The Data of a Thousand Tales
Who owns your mobile phone data?
In the spring of 2016, France's former President François Hollande officially opened Orange Gardens, an innovation campus near Paris built to facilitate French telecom operator Orange’s R&D activities. Addressing around three thousand employees that roll out digital services like mobile banking or eSports tournaments for a living, Hollande, who at the time had a whopping 4% approval rating, tried to hit the right notes. "There is a great satisfaction in being able to say that French technology is among the best [in the world], especially in the services you present," he said. While I watched the 62-year old President sweating in the midday sun, I could not shake the feeling that he had no idea how an undercurrent of innovation taking place around mobile phone data is drastically changing relations between European operators, governments, and the general public.
Want to keep reading?
This story is free! But if you want to support us, you could spoil yourself with a printed version of this story.
The telecom industry is still surfing on the wave of the digital transformation that surged in 2007 with the popularization of the smartphone, and which is still entering our daily lives as an endless chain of digital services that are being developed, launched, altered, and killed by telecom giants all over the world. At the same time, innovation in the industry is backed by a continuous state of technical development, like the rise of 5G. But now, there is also a silent revolution underway in the way mobile phone data is being treated, analyzed, and marketed. It is an area of innovation that is so new that experts still aren’t sure exactly where it is heading or what consequences it might bear in time.

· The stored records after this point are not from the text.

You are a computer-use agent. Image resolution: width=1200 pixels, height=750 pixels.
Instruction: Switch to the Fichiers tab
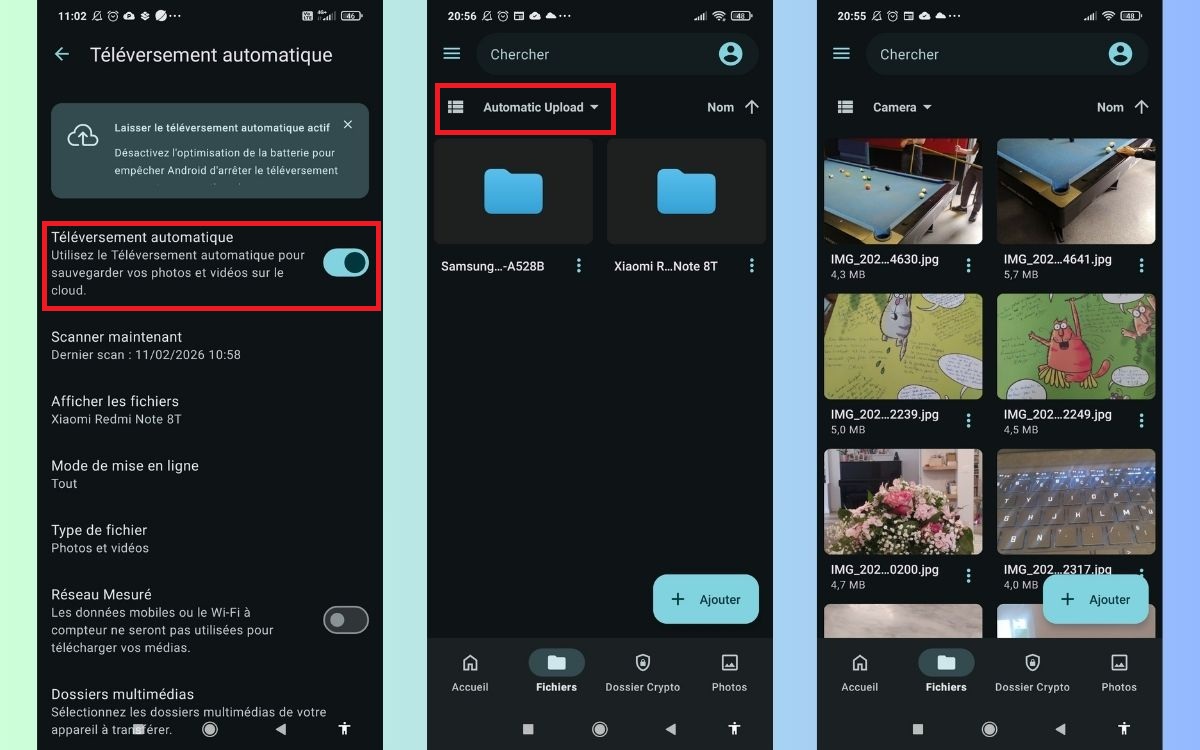pos(556,670)
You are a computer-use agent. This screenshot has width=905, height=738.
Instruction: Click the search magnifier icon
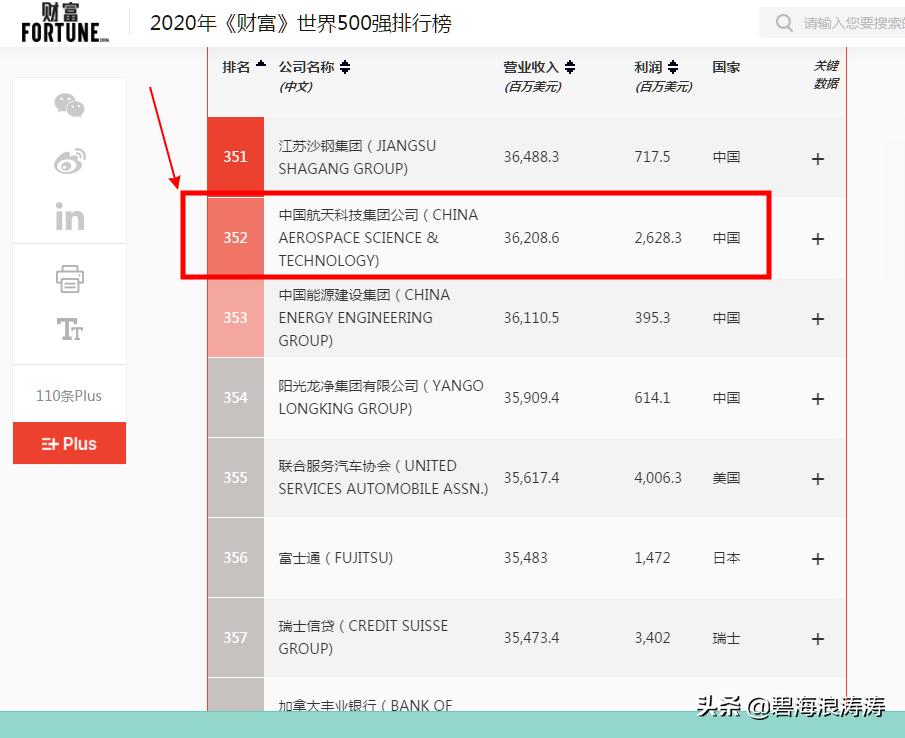click(x=784, y=22)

Mobile phone data are “digital breadcrumbs produced by the information technologies that humans use in their daily activities,” writes Luca Pappalardo, an Italian specialist in big data analysis in his 2016 study that uses mobile phone data to nowcast well-being. Telecom operators have collected these types of “breadcrumbs” for years now, using the information gathered—like how many phones are connected to a given cell tower at peak usage, or how many minutes an individual user has spent on the phone in a month—to improve their networks or to provide correct billing. In other words, every time you make or receive a call or text message, a data line is created that contains information on the used mobile phone, the intended receiver, the deployed cell tower and its location, and the time in which the activity took place. This data is known as “Call Detailed Records,” or CDR data.
CDR data collected from an individual mobile phone over time can be used to reconstruct movement patterns (by connecting the different cell towers a phone has been using over time) or even social networks (by connecting the initiating and receiving mobile phones with each other). Take into account the time of collection, and you’ll be able to distinguish among locations that were visited at different times of the day, the week, the year. Or you could analyze what other mobile phones were contacted during working hours or late at night. CDR, in other words, gives you a glance into what I like to call the thousand tales lived by the people that create the data. But they do not allow you to capture the content of these tales—the breadcrumbs are there, but it’s impossible to tell who left them, or what they were doing at the time.

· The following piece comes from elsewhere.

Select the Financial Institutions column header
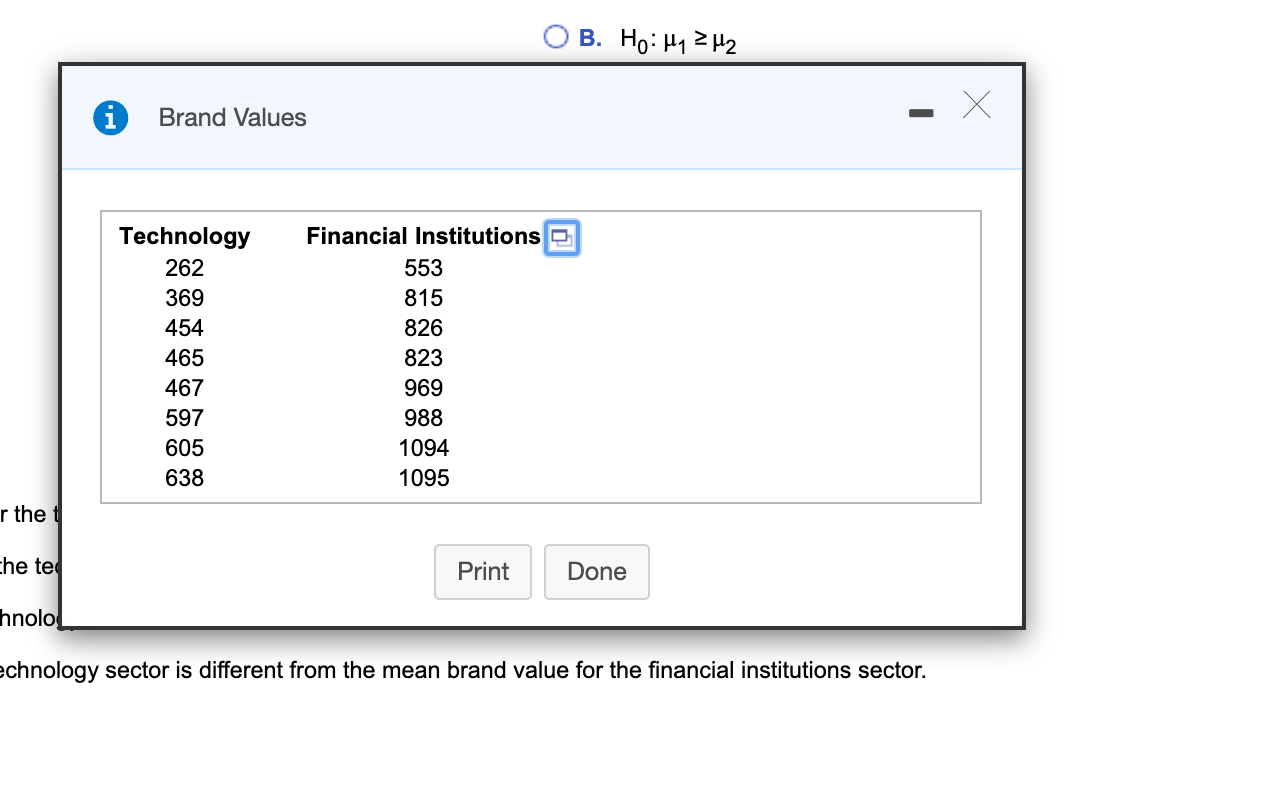 pos(423,236)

CDR data aren’t just collected for individual mobile phones, but for all phones contracted by a single operator, which, because of the widespread adoption of mobile phones, can easily result in millions of mobile phones in a single country, or even a single city. But what could the data from millions of phones tell us? What value might it have for science, public policy, or commercial purposes? For Dr. Zbigniew Smoreda, a Polish-French sociologist who works at Orange Gardens, and who is considered one of the world’s main experts in mobile phone data, that horde of information is “invaluable.”
“Imagine for example you want to study the day-to-day presence of the population from an entire country, you could turn to figures from official statistics,” he said. “These numbers normally cover the entire population, but they are about residential population, so they only tell us something about where people are supposed to live, not where they spend most of their time, what places they visit, who they interact with, and so forth. Mobile phone data might only cover a part of the population, but their [informational] richness is so much deeper compared to official statistics that it would be either impossible or extremely costly to gather similar information at such a large scale with other data collection methods like surveys or questionnaires.”

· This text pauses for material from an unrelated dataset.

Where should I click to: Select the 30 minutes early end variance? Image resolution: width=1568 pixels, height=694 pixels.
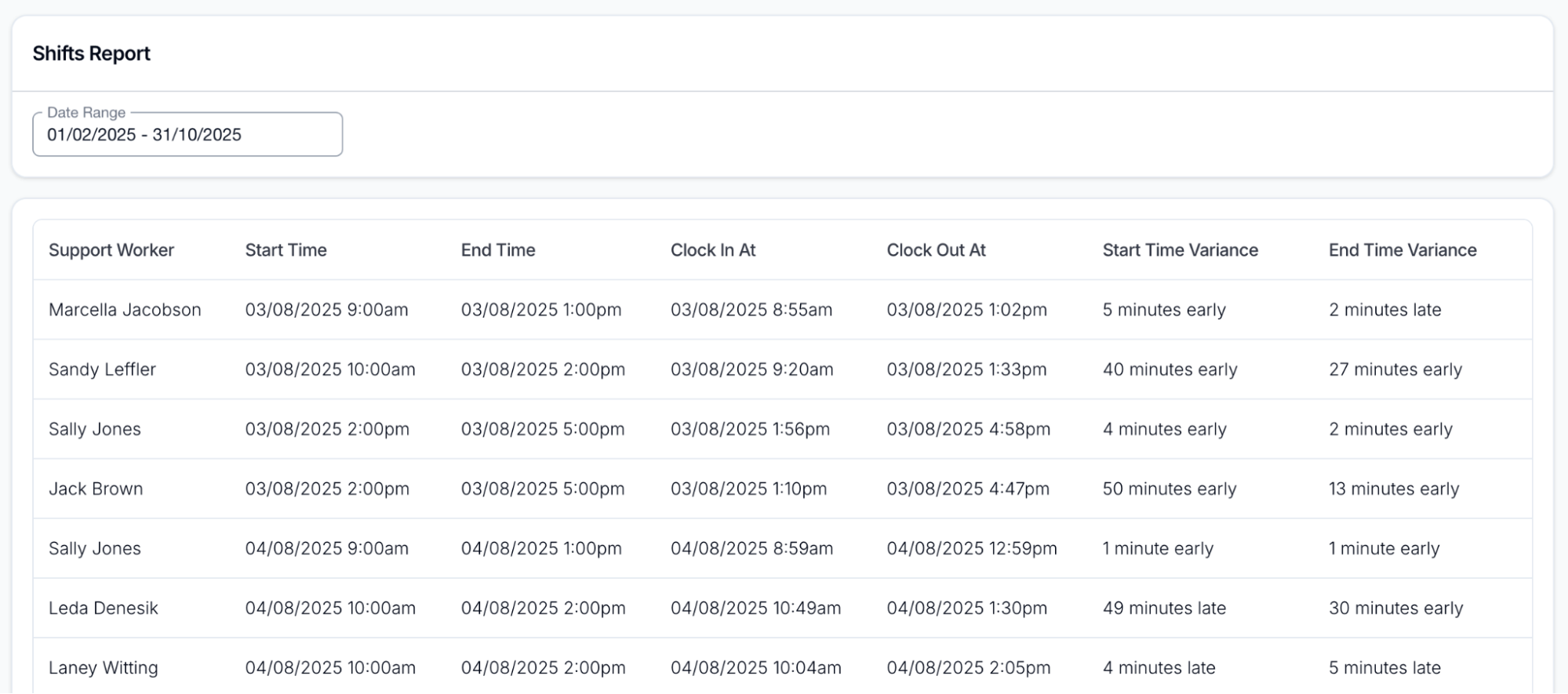[x=1395, y=608]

As a consequence, huge investments have been made over the past decade into analyzing mobile phone data. So far, it’s produced insights and estimates on domestic tourism patterns, long-distance trips (which are typically hard to collect in surveys), and commuting patterns. It has shed light on the daily functioning of contemporary cities, on their nightlife patterns, and on the effects of large-scale events on urban transport. And it has opened up ways to empirically verify old sociological theories like the six degrees of separation—a theory that states all people are six, or fewer, social connections away from each other.
If you think that sounds far-reaching, then you are in for another surprise. Mobile phone data is being incorporated everywhere, from urban planning to transport planning, political analysis, measuring carbon emission, geo-marketing, official statistics, crime prevention, observation of informal economies, disaster response, psychological research, climate change research, migration research, the development of digital services like mobile banking, and to aid the envisioning of future technological developments like electric or autonomous cars.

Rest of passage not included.